REQUIRED WORK:
Transcribe nothing except the lines below that run from the one with "669x450 pixels. At" to the one with "Viewport: 1122px width, 616px height.", ends included, and do not copy any picture.

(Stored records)
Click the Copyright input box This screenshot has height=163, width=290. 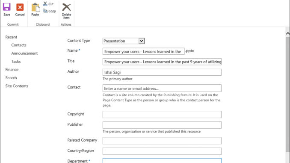162,114
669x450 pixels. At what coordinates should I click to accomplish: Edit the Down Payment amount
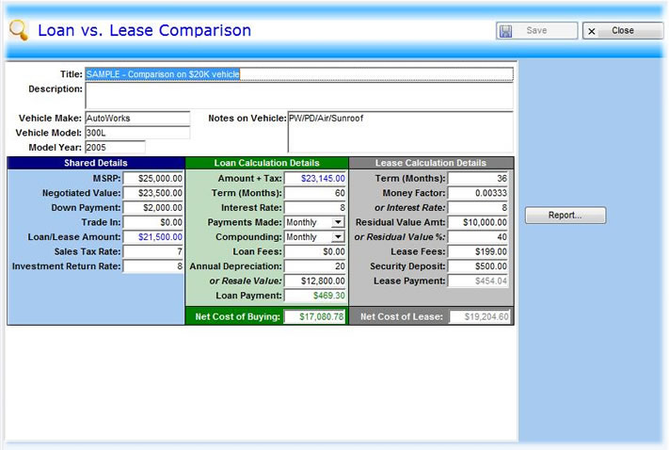point(153,207)
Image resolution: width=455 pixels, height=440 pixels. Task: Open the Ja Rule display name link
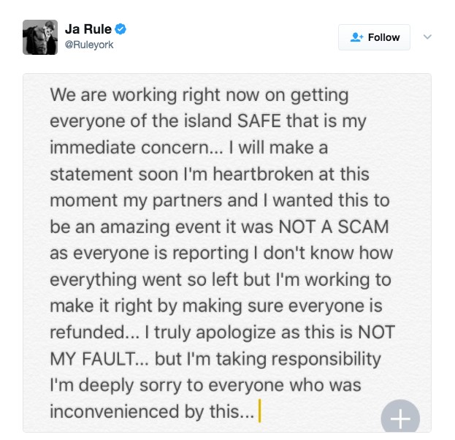88,29
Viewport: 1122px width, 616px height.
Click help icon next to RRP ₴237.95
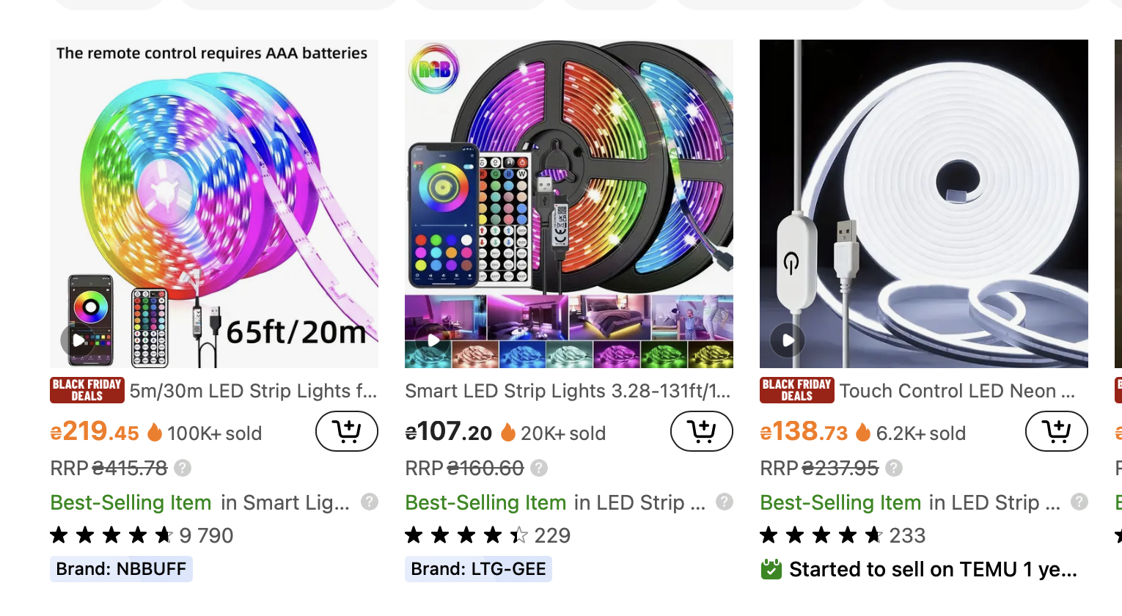pos(893,468)
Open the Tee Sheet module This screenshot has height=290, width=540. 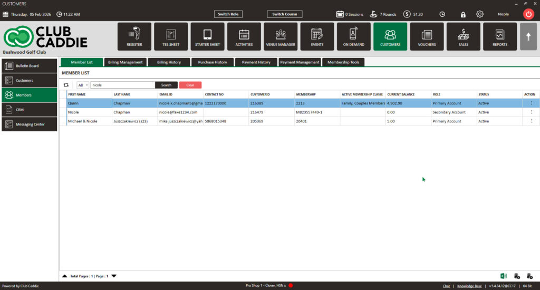(x=171, y=36)
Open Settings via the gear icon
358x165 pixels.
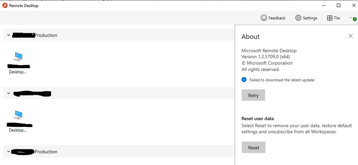point(298,18)
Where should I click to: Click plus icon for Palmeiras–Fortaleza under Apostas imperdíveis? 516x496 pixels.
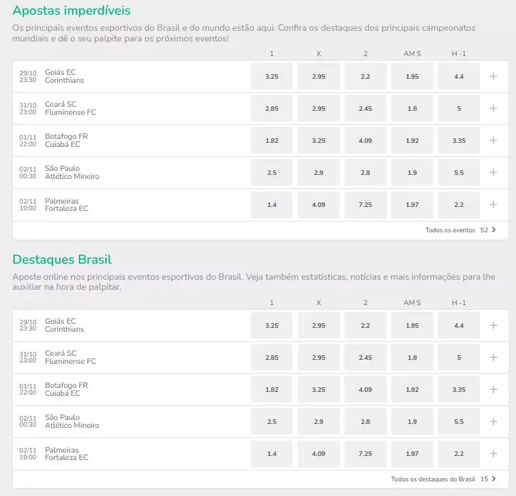tap(493, 204)
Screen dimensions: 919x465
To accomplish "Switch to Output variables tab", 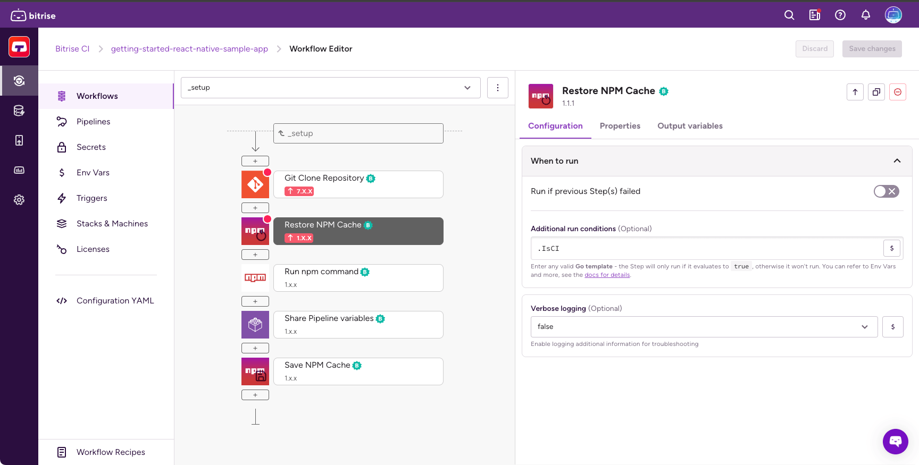I will (x=690, y=126).
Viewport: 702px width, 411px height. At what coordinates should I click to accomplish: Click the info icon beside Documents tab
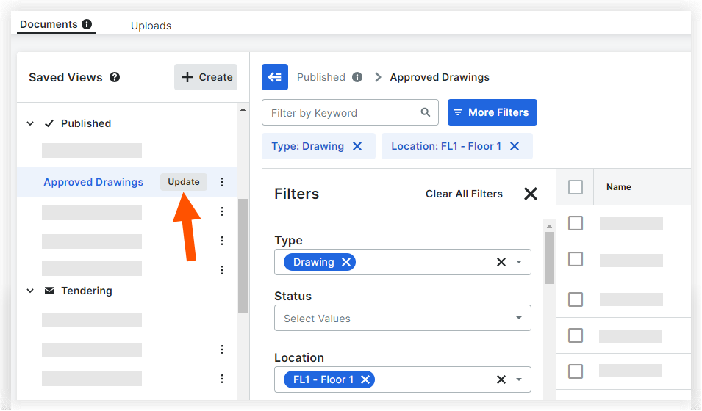(87, 24)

ANSWER SPACE:
669x450 pixels. At what coordinates should I click to accomplish: Edit the Down Payment amount
point(153,207)
Image resolution: width=455 pixels, height=440 pixels. Task: Open the Ja Rule display name link
88,29
Viewport: 1122px width, 616px height.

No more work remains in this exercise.